Stored records:
-*-
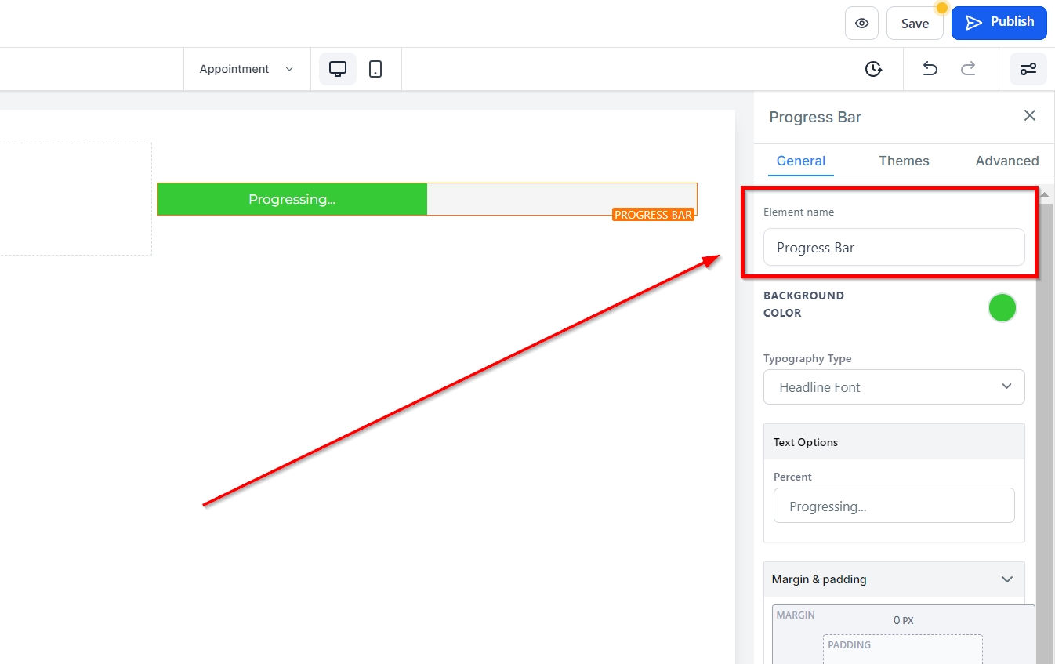Close the Progress Bar panel
The width and height of the screenshot is (1055, 664).
click(x=1029, y=116)
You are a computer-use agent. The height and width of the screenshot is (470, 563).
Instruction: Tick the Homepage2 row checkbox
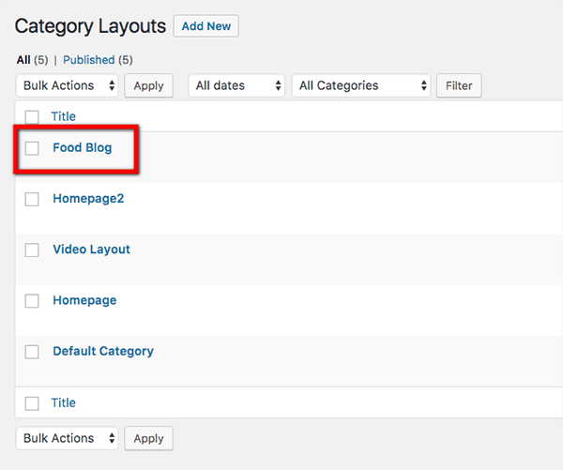pyautogui.click(x=32, y=199)
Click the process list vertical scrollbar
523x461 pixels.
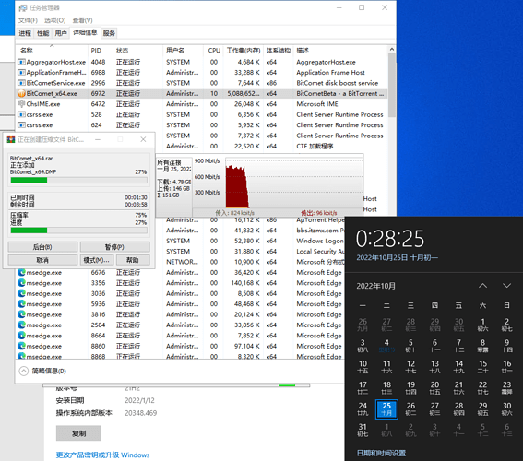point(392,200)

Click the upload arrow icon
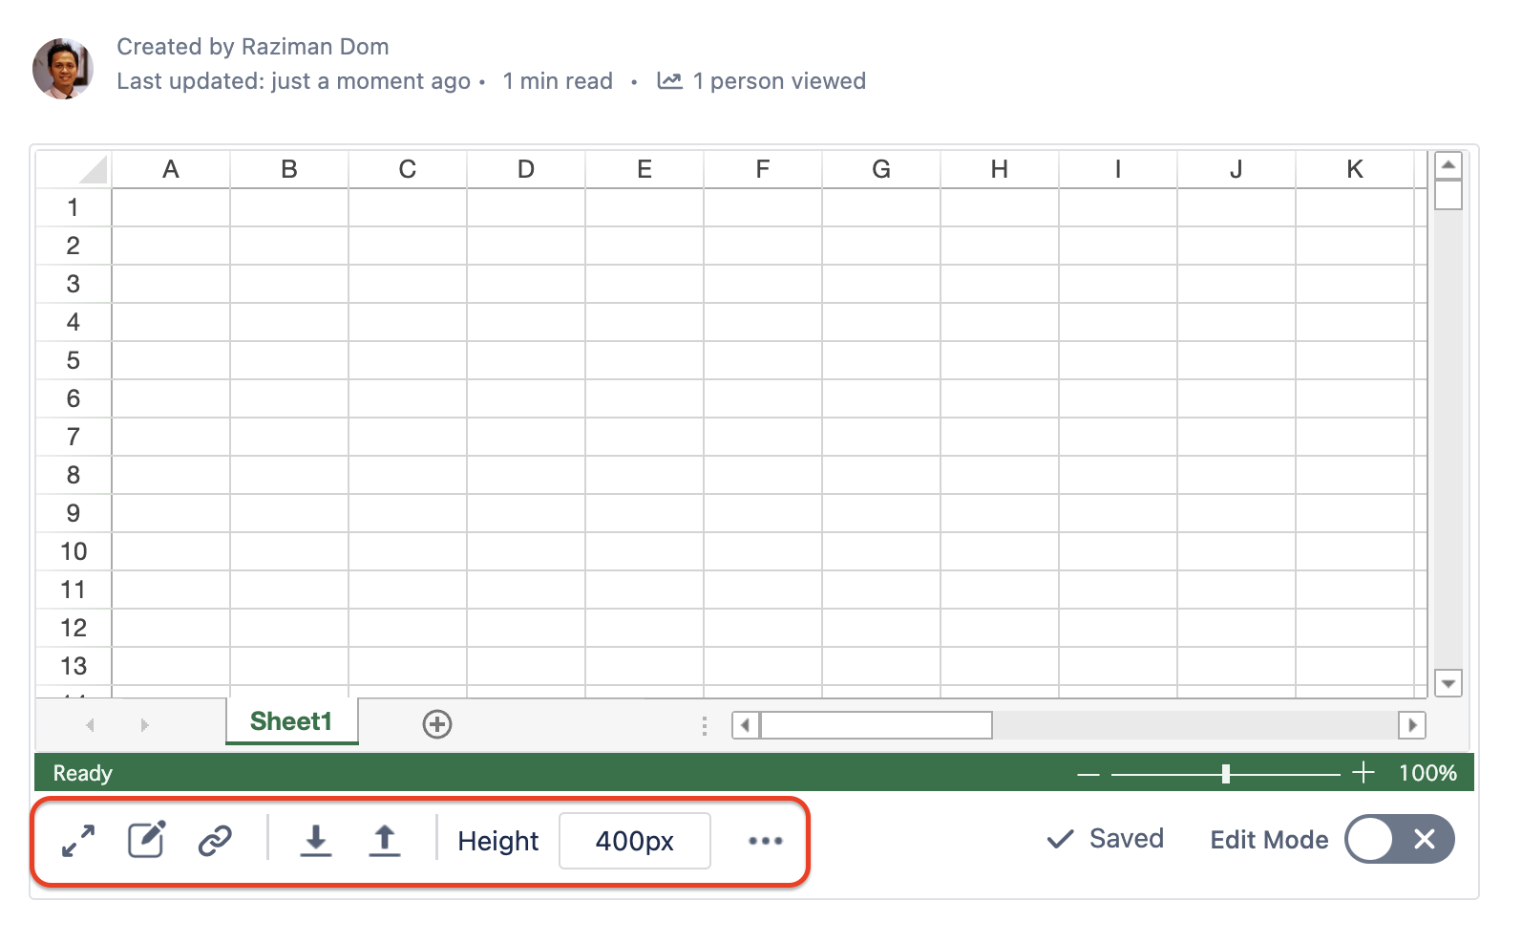(384, 841)
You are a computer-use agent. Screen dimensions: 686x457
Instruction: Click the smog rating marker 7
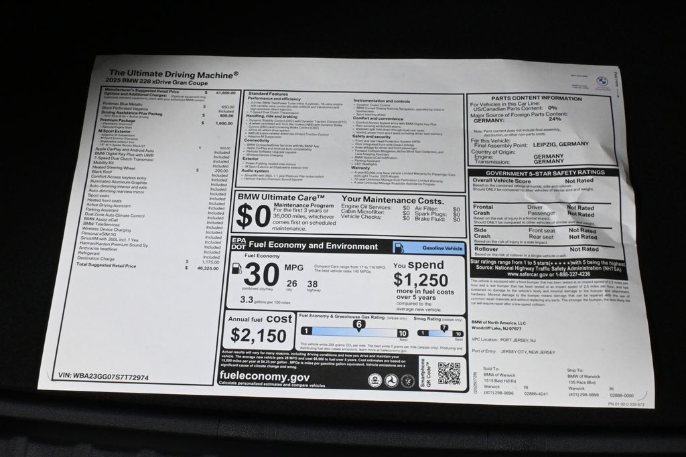tap(443, 327)
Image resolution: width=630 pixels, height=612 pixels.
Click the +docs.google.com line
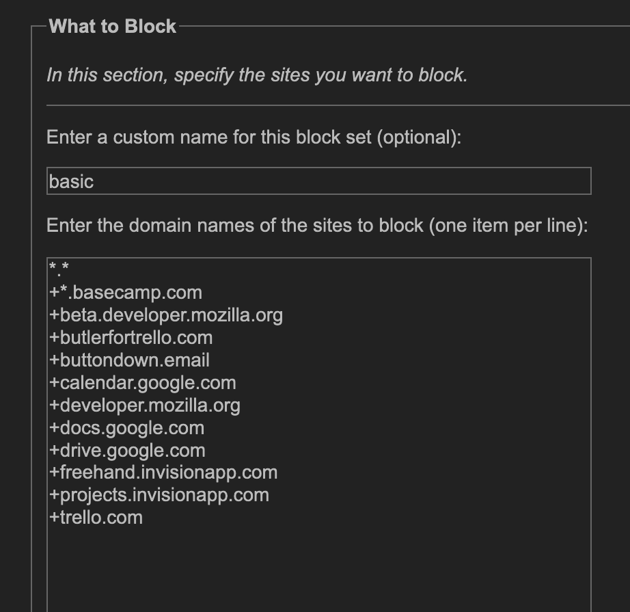[126, 427]

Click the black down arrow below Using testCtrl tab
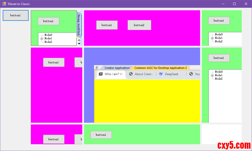(79, 44)
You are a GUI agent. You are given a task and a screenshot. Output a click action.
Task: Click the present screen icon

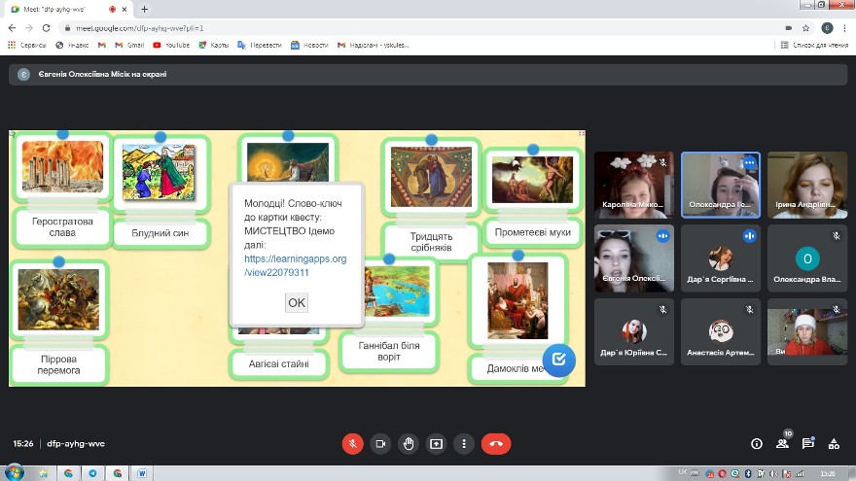(437, 443)
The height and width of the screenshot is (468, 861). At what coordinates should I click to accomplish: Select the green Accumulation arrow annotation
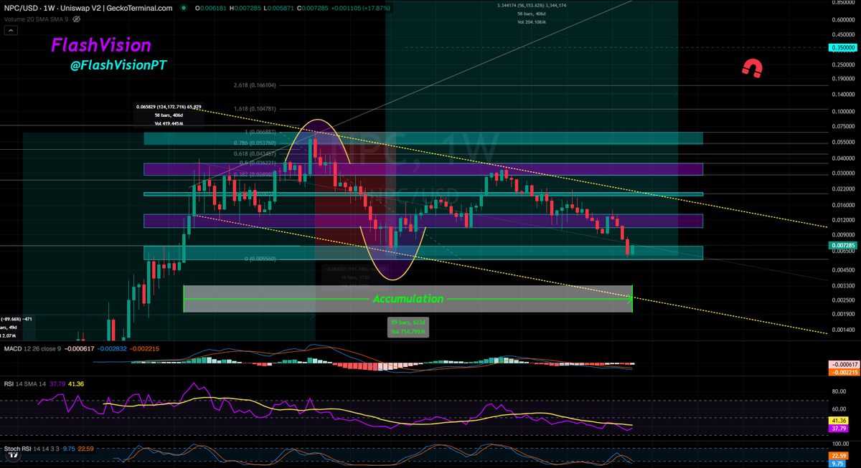coord(409,300)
-*-
» **Task statement**:
Each line above that falls between the line with "You are a computer-use agent. Screen" and the line with "You are a GUI" should be printed exactly, together with those two lines, but the pictures should not.

» **Answer for this exercise**:
You are a computer-use agent. Screen dimensions: 686x457
Instruction: Click the smog rating marker 7
tap(443, 327)
Image resolution: width=630 pixels, height=612 pixels.
Click the +docs.google.com line
[126, 427]

Click the black down arrow below Using testCtrl tab
(79, 44)
You are a GUI agent. You are given a task and a screenshot. Output a click action.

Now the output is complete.